The American Cancer Society estimates that about 1 in 23 men and 1 in 25 women will develop colorectal cancer during their lifetime.

Unfortunately, the symptoms of colorectal cancer often do not surface until it has spread, which is why it is important to be screened regularly,” said Kit Tam, an oncologist with the UC Davis Comprehensive Cancer Center.

Key symptoms of colorectal cancer:
• A change in bowel habits
• Blood in stool
• Iron deficiency anemia
• Diarrhea, constipation or feeling that the bowel doesn’t empty completely
• Abdominal pain, ache or cramps that don’t go away
• Losing weight without knowing why
• Weakness or fatigue

It is important not to dismiss symptoms, thinking you may be too young for colorectal cancer. Millennials have twice the risk of colorectal cancer compared to those born in 1950, according to a 2017 study published in the Journal of the National Cancer Institute.

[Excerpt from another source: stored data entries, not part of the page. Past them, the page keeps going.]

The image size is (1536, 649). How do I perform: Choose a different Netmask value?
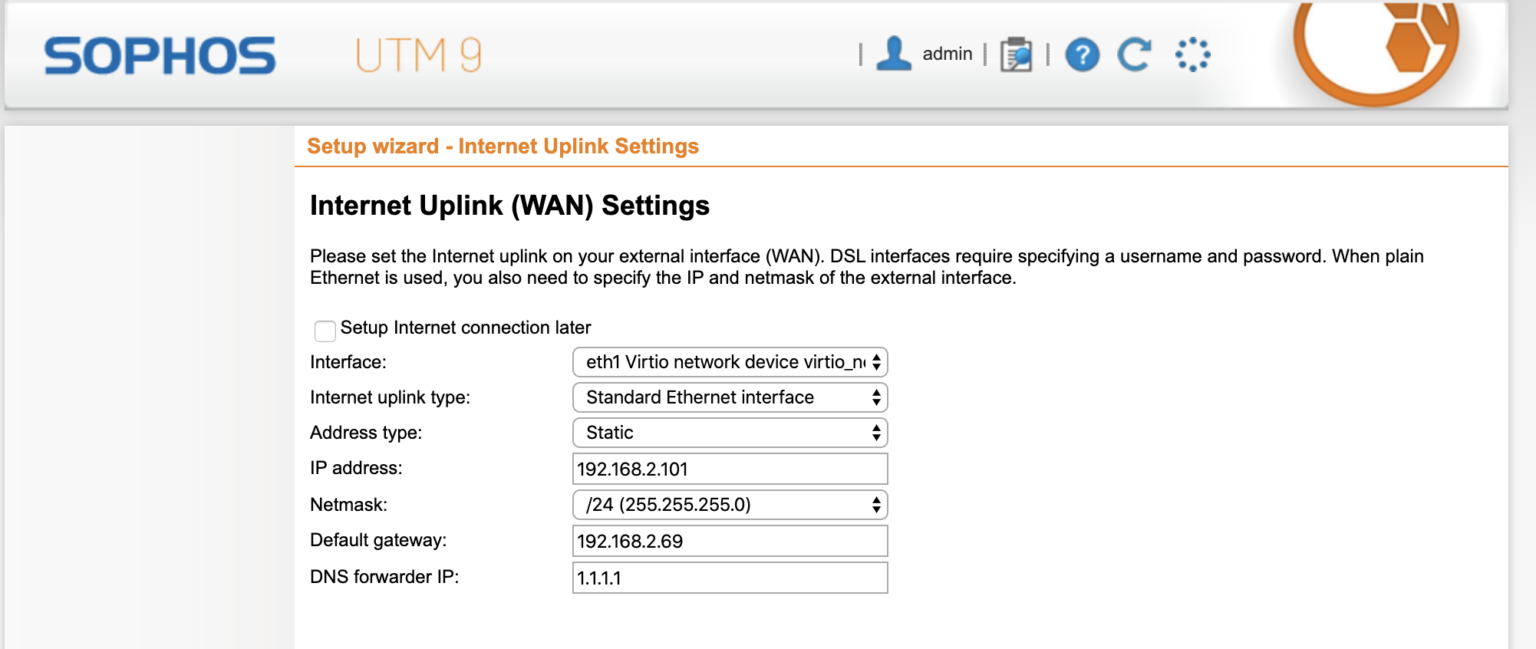click(x=729, y=504)
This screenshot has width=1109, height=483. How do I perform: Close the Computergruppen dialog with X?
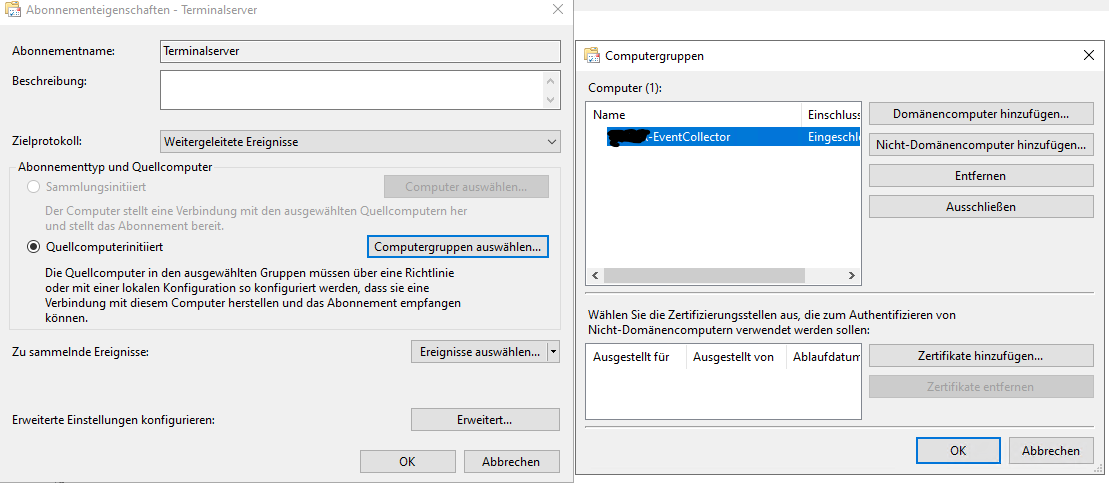coord(1088,56)
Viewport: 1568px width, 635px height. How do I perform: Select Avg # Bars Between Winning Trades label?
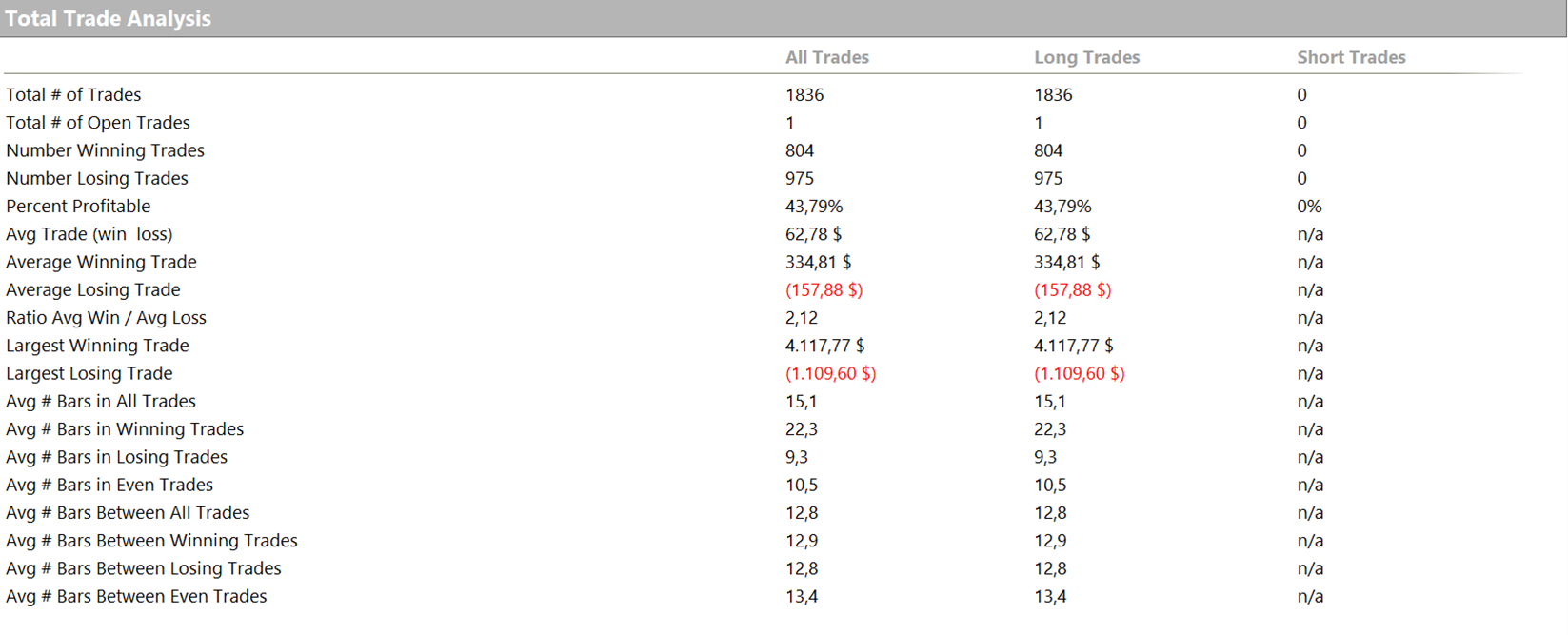tap(151, 541)
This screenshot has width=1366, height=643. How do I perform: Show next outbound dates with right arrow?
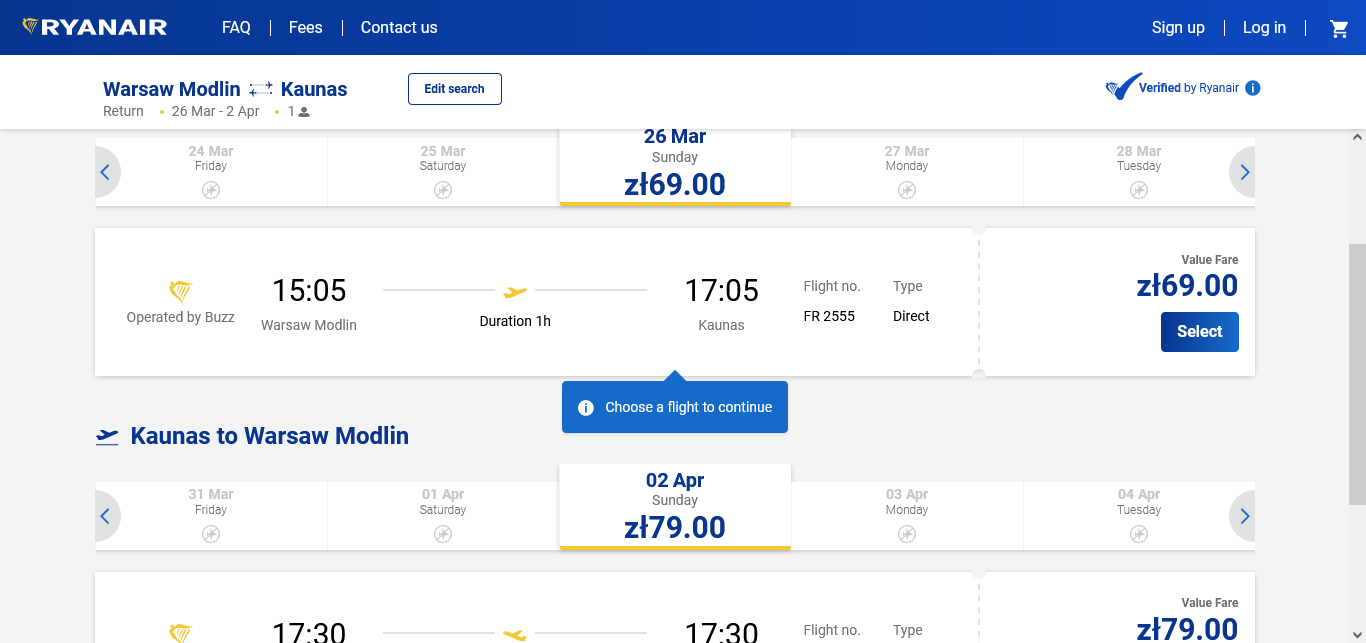(x=1244, y=172)
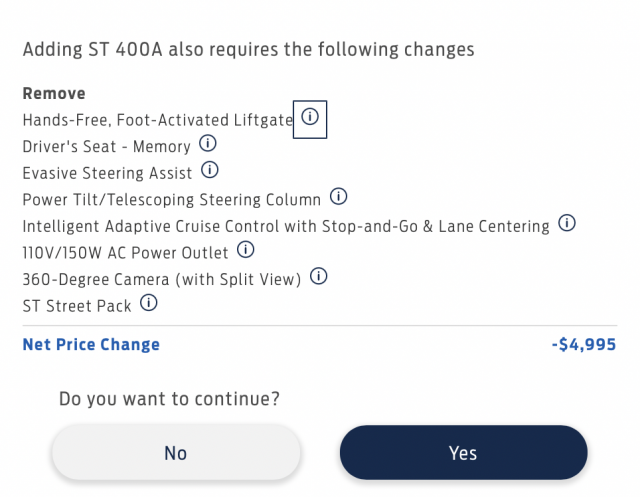Select the Hands-Free, Foot-Activated Liftgate text
This screenshot has width=640, height=497.
tap(158, 120)
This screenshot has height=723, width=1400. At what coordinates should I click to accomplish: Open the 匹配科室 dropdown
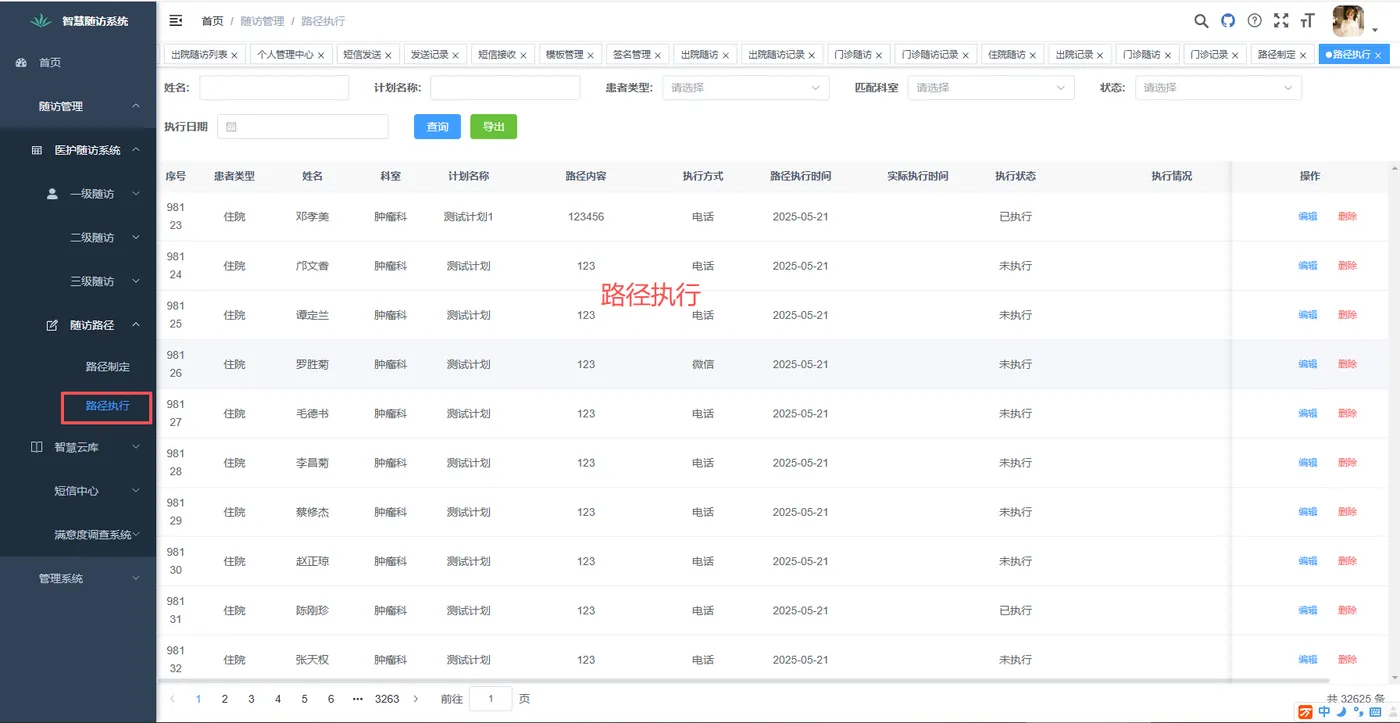[x=990, y=88]
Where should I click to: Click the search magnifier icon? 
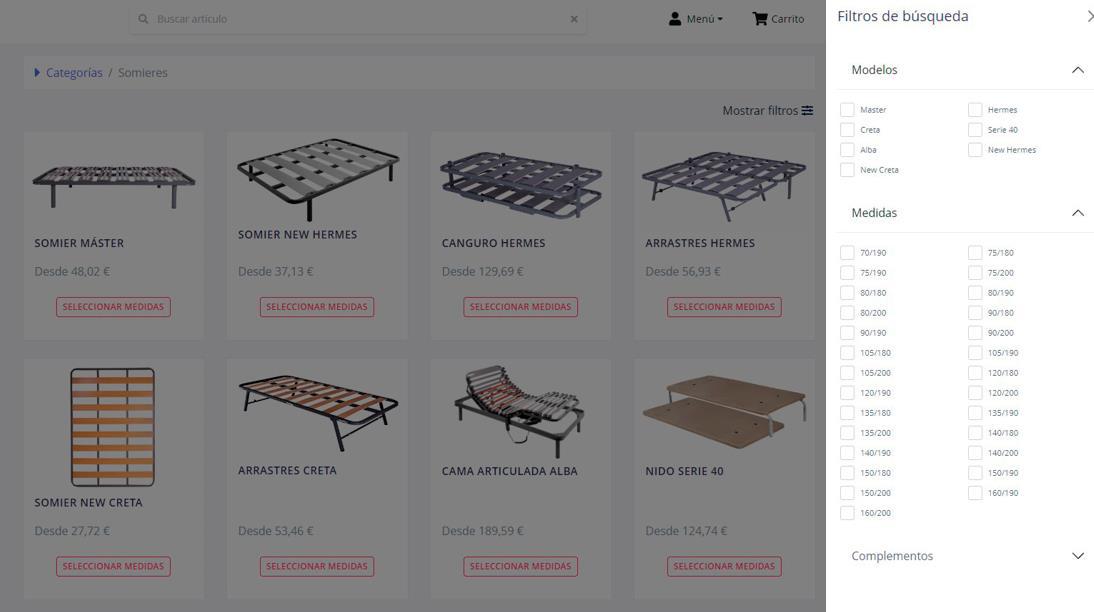pos(143,19)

In response to the rising rates of colorectal cancer among younger people, the recommended colorectal cancer screening age was lowered from 50 to 45 in 2018.

The Colorectal Cancer Alliance is using Colorectal Cancer Awareness Month to ask Americans to take a pledge and get colonoscopies back on track after they plummeted due to the COVID-19 pandemic. The Screening Pledge connects signers with resources and reminders to get screened for colorectal cancer. Go to to take the pledge or go to to schedule your screening.

Jennifer Dunn was having excruciating stomach pains, and she couldn’t find relief.

“The pain was so intense,” said Dunn. “I started seeking treatment in as many places as I could.”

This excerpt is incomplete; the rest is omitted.